Als u verschillende apparaten selecteert om ze te bekijken op het tabblad Apparaatprofielen, kunt u de volgorde waarin de apparaten worden weergegeven veranderen door ze naar een nieuwe locatie op het tabblad te slepen. (U kunt ook elk apparaat van het tabblad Apparaatprofielen naar een set in het deelvenster Apparaatsets slepen.)

Tabblad Nieuw Document
Geeft de interface weer om een mobiel document te maken in Flash, Adobe Photoshop® of Adobe Illustrator®. Dit tabblad verschijnt wanneer u de opdracht geeft om een mobiel document te maken in een van de drie toepassingen uit de lijst. Bijvoorbeeld, in Flash is de opdracht Nieuw maken > Flash mobiel document. (U kunt ook een Flash-bestand aanmaken en het tabblad Nieuw Document weergeven vanuit Adobe Device Central door Bestand > Nieuw Document in > Flash te kiezen.)
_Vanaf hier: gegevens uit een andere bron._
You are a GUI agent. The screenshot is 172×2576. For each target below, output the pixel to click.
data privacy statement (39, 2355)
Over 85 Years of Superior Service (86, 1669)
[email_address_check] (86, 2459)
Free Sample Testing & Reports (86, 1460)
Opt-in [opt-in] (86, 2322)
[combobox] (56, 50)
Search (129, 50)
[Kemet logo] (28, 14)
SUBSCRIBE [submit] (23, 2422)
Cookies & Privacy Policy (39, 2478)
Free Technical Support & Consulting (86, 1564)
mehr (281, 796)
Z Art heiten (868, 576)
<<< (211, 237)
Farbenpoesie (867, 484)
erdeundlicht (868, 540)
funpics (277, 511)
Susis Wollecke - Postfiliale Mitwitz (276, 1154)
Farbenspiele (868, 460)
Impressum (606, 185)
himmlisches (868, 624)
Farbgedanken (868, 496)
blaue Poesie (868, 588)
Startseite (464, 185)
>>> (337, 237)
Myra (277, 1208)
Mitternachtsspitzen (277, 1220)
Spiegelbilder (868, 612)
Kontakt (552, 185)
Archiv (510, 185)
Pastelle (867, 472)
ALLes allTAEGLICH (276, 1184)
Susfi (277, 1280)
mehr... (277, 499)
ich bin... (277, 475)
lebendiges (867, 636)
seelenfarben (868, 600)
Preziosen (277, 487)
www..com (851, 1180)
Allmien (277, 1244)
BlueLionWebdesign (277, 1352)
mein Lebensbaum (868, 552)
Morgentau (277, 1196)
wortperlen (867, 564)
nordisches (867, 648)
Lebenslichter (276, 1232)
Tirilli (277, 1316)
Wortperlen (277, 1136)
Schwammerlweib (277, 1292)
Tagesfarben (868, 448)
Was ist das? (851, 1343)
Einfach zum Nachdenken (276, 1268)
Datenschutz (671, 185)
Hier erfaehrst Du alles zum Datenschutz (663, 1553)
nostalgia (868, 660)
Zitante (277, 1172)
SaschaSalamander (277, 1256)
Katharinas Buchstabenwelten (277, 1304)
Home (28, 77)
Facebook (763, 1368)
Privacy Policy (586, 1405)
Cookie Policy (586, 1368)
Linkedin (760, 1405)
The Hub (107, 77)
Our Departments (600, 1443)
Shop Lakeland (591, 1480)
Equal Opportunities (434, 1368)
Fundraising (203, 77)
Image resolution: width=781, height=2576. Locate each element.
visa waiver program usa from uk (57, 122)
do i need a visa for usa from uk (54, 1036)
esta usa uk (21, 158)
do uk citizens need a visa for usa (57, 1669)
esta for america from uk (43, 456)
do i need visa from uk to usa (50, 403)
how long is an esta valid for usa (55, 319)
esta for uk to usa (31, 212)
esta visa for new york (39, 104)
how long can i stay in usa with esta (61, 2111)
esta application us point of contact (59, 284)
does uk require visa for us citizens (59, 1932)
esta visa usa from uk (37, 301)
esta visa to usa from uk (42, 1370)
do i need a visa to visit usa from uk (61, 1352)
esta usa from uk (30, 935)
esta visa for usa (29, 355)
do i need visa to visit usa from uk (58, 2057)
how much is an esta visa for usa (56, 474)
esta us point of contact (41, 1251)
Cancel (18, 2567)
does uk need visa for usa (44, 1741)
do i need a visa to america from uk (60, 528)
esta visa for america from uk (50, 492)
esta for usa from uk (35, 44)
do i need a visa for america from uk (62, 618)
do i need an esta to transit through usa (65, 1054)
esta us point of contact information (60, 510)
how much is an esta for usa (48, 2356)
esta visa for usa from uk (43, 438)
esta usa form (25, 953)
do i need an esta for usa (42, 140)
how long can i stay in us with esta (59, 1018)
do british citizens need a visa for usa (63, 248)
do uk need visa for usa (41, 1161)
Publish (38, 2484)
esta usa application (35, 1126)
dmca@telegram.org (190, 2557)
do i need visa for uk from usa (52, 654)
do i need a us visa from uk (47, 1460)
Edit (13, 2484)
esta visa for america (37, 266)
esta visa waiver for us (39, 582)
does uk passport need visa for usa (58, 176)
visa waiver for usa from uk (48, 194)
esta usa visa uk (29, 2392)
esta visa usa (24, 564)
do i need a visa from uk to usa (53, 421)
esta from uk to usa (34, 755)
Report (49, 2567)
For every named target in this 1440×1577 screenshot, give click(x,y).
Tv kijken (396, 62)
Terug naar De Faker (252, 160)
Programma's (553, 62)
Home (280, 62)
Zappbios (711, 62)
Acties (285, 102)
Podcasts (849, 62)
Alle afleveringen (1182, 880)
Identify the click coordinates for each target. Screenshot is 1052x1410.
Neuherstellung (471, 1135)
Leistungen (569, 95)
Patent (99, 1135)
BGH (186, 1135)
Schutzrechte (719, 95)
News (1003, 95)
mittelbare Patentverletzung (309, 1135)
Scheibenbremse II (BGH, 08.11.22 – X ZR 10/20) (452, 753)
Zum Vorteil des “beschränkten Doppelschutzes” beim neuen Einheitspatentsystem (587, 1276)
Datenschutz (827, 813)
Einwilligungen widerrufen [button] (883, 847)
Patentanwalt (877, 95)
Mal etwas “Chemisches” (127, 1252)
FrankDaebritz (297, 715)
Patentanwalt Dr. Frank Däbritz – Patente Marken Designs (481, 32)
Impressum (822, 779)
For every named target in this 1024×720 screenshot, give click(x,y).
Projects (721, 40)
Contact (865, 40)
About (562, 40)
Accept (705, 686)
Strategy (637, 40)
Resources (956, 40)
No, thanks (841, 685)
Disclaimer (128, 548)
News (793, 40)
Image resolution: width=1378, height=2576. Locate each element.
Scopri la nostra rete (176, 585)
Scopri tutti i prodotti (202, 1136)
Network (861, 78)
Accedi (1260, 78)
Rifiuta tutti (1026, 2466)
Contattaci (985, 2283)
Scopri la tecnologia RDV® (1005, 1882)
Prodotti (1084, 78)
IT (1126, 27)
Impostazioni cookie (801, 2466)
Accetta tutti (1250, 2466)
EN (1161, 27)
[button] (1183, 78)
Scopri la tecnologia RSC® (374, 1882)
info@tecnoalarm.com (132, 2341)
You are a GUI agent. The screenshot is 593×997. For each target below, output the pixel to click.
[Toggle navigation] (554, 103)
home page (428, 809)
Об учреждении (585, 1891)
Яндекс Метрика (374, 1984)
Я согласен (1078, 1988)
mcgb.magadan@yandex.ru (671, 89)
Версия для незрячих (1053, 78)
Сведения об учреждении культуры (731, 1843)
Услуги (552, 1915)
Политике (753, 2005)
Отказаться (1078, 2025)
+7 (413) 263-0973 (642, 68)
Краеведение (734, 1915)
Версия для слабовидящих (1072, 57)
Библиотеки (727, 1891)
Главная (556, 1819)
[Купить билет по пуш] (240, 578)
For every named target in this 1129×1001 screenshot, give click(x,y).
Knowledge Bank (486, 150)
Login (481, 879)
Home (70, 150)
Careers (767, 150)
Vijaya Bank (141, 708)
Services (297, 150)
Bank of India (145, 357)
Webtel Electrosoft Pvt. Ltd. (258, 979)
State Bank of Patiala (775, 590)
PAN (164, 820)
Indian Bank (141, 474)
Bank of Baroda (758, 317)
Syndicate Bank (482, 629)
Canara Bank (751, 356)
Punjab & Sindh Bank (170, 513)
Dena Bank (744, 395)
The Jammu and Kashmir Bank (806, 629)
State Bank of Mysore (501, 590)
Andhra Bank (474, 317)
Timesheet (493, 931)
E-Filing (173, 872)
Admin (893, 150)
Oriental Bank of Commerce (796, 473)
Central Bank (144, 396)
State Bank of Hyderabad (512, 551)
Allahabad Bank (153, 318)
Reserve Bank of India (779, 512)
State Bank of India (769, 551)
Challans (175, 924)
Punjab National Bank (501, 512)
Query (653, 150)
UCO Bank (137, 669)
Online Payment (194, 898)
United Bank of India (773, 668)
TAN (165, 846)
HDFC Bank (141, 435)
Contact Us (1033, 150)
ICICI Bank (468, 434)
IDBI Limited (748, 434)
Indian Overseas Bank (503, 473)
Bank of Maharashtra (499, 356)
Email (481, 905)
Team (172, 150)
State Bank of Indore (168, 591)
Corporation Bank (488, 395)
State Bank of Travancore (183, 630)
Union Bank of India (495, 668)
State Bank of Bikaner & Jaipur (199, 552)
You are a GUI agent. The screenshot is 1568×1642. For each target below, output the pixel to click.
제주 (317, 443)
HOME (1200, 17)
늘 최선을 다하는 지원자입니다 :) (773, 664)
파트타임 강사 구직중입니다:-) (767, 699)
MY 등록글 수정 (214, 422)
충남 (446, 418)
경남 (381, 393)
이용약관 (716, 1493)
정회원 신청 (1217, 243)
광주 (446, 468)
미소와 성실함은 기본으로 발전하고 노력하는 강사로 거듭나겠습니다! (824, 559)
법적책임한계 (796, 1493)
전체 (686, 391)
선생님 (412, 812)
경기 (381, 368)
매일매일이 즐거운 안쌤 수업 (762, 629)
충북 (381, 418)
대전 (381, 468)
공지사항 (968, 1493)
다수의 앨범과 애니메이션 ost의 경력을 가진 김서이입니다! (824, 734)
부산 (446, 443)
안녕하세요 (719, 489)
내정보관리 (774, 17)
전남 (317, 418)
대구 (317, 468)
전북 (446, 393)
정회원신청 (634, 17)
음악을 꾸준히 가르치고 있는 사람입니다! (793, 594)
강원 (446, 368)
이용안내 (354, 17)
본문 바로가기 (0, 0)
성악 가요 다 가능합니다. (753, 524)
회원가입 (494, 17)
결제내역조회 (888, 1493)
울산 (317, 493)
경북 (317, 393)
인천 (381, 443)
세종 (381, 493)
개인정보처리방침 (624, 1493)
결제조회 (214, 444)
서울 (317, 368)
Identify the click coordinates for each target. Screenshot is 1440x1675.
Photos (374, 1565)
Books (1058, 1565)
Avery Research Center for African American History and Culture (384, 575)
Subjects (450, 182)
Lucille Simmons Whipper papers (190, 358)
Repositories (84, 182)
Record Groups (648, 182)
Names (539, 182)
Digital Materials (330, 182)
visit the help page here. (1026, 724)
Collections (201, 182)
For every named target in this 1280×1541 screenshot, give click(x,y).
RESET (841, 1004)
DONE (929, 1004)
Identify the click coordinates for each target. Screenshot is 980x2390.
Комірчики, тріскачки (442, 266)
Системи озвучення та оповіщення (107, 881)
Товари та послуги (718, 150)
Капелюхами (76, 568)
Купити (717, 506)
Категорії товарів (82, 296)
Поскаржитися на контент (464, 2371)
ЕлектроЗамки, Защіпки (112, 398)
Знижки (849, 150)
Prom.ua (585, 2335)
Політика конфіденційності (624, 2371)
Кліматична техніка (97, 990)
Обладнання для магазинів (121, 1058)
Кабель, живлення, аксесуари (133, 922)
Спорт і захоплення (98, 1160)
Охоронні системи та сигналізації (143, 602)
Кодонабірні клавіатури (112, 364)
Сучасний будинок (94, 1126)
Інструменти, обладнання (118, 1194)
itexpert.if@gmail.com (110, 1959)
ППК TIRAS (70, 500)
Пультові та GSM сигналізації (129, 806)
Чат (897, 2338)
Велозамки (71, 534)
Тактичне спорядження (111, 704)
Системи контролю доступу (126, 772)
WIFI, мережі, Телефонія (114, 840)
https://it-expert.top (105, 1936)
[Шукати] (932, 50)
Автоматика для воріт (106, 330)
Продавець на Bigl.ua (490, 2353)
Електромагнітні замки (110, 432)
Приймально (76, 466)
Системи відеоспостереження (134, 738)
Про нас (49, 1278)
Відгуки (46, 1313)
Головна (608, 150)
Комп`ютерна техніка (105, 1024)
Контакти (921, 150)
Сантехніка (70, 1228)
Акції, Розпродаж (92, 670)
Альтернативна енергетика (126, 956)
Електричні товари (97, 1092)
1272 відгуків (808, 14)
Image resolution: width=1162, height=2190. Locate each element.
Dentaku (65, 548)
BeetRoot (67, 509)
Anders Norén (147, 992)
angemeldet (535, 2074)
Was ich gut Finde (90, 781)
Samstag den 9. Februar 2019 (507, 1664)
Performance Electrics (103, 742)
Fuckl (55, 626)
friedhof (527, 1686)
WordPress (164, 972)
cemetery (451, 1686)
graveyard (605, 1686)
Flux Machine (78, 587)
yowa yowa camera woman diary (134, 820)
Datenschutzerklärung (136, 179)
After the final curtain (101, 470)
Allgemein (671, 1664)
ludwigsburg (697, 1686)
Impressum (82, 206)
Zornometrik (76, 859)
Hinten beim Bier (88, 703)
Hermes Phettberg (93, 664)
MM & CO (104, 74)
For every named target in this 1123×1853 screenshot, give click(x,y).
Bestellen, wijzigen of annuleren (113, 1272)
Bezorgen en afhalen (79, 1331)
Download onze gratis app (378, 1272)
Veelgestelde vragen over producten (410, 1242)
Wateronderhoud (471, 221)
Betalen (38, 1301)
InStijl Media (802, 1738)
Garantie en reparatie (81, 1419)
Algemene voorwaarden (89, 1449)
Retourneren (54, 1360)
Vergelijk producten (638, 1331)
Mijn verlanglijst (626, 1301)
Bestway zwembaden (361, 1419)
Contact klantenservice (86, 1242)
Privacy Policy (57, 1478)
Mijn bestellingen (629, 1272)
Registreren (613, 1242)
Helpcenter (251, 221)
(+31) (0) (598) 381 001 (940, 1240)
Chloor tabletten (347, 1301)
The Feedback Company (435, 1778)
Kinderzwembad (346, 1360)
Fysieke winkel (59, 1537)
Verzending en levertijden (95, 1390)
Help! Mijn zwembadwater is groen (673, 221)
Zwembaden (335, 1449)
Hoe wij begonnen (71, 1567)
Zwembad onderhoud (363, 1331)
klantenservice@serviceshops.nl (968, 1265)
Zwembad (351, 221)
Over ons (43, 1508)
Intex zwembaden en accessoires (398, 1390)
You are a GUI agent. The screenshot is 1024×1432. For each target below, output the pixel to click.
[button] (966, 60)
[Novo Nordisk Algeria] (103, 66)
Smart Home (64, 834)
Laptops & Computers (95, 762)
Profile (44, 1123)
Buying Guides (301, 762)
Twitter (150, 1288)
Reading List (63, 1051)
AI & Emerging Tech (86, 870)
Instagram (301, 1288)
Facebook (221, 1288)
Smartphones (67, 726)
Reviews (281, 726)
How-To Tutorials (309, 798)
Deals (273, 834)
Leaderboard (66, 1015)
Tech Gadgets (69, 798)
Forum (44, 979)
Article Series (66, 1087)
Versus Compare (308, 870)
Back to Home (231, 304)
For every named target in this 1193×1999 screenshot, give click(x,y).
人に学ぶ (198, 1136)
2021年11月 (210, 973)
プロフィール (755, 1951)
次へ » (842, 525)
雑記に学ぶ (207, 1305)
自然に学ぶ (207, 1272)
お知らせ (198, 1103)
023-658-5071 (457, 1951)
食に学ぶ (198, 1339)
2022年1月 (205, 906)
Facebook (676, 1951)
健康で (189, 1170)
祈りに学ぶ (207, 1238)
De opties die verschijnen op het tabblad Nieuw document hangen af van het type document dat u maakt. Als u bijvoorbeeld een Flash-document maakt, selecteert u een Flash Player-versie, een ActionScript™-versie en een inhoudstype.

Emulator-tabblad
Hier vindt u de testinterface. Het Emulator-tabblad is ontworpen om te simuleren hoe inhoud (bv. een Flash-bestand, een Photoshop-afbeelding, een videoclip, enz.) er op een specifiek mobiel apparaat uitziet. Als u aan het werken bent in een component zoals Flash of Photoshop, opent u het Emulator-tabblad door de opdracht te geven om het bestand te exporteren of te testen. Bijvoorbeeld, in Flash is de opdracht Beheer > Film testen. Er kan slechts één apparaat per keer worden geëmuleerd. Om een ander apparaat te selecteren, dubbelklikt u op een apparaatnaam in het deelvenster Apparaatsets of in het deelvenster Beschikbare apparaten.

Testdeelvensters
Een aantal samenvouwbare deelvensters voor testen en prestatie-instelling verschijnt rechts van het emulatorvenster. Welke deelvensters verschijnen is afhankelijk van het bestandstype dat u test:
  • Inhoudstype (Flash, Adobe Dreamweaver®, Photoshop, Illustrator, Adobe After Effects®, en Adobe® Premiere® Pro)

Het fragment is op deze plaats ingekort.